The name "Xochicalco" is translated from the Aztec language as the "house of flowers." There have left their traces Aztecs and Mayans. When ceased to exist the great city-states of Teotihuacan and Palenque, flourished Xochicalco. Architectural features, bas-reliefs directly indicate on the strong influence of the Mayan traditions.
Some facilities of Xochicalco are oriented along the azimuth of 15° and some according to pentagram.
Yaxchilan or Yashchilan (literally"Green stones") is the former city of Mayan civilization. It is ituated on the River Usumacinta now the state of Chiapas in Mexico. Yaxchilan is known for a large number of sculptures. In ancient times the city was called Isankanak (Izancanac). Yaxchilan was an important city of the Maya civilization in the classical period and dominated in the Usumacinta, subjugating such cities as Bonampak.
For a long time the city was an ally of Piedras Negras in present-day Guatemala, and for some time of Tikal; competed with Palenque, against which waged war in the year 654. Yat Balam, founder of the dynasty, ascended to the throne on August 2 320, when Yaxchilan was a small town. The city-state gradually grew and developed into a regional center, and the dynasty ruled until the beginning of the IX century. Maximal influence the city reached during the reign of the king by the name of Shield Jaguar II, who died at age 90 in 742.
Some structures of the complex are oriented as well as Teotiuakan along the azimuth of 15°.
Cempoala is the first settlement in America, the people of which supported by conquest.

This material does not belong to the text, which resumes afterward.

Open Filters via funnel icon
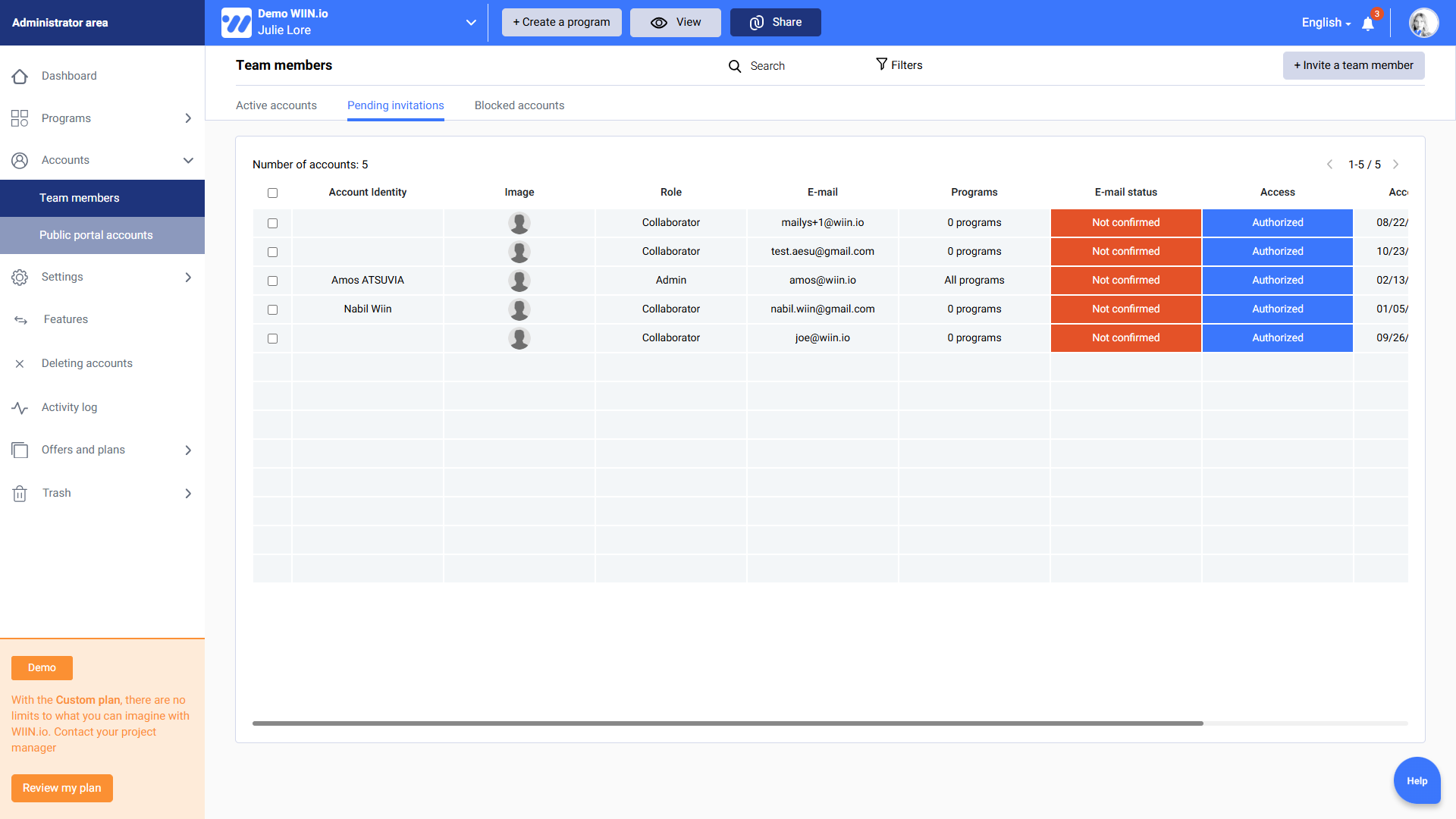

Cempoala in the XVI century was the capital of the Totonac. They could not tolerate Aztecs, and after meeting with lush garlands of flowers provided to Cortes and his army, joined the march to Tenochtitlan in the amount of 1.5 thousand. Leader of the Totonac informed Cortes about existence of other potential allies tlashkalintseies.

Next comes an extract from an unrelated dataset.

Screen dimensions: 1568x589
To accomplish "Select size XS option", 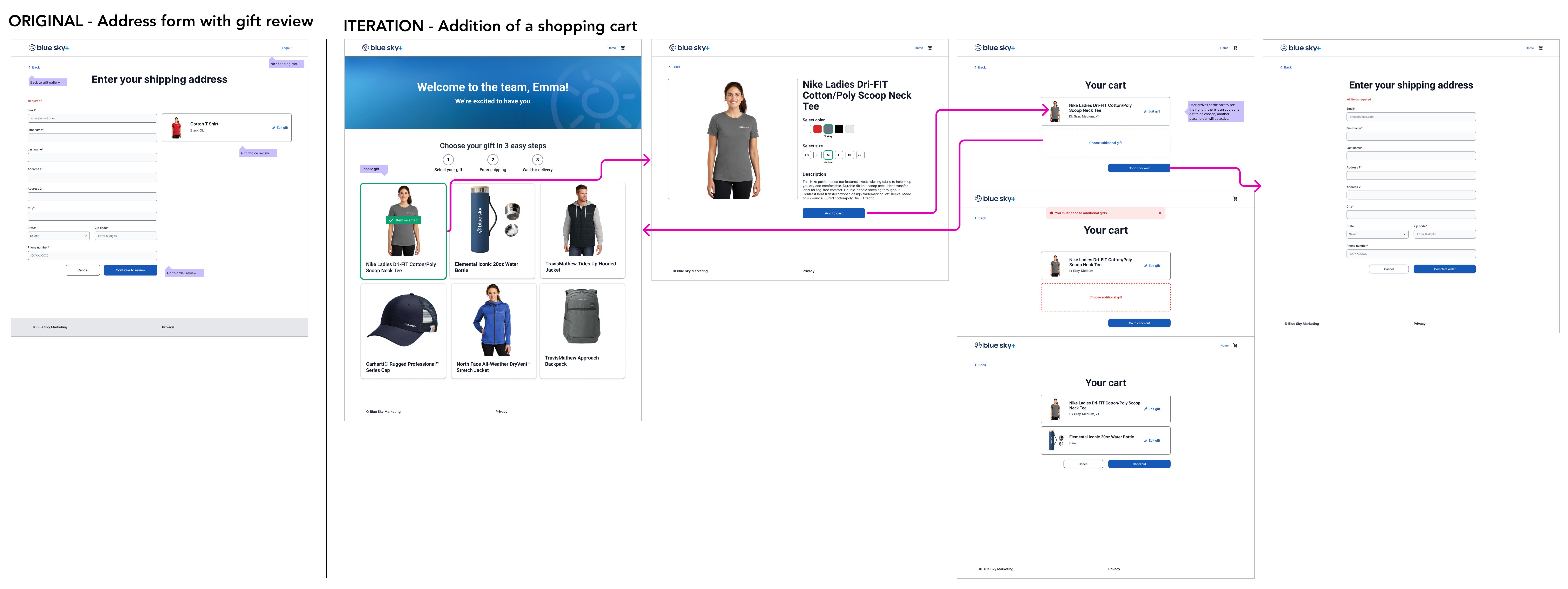I will pos(807,155).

Now from the capital of the Totonac left only ruins (most built in the XIV-XV centuries). They are on a large lawn surrounded with palm trees. Ceremonial circle with diameter of 2-5 meters, neatly belted with low stone well with columns is a mystery. There are three of them. Cortes with his retinue, they say, even slept right inside of large circle. The whole point is in small columns around the circle: on a big ring there are 40 of them, on average one there are 28, on the small one there are13. Presumably, they were used for a certain "calibration" of astronomical cycles (idol displacement between columns depending on the day on the calendar).
Some facilities of the complex are oriented along the azimuth of 100°.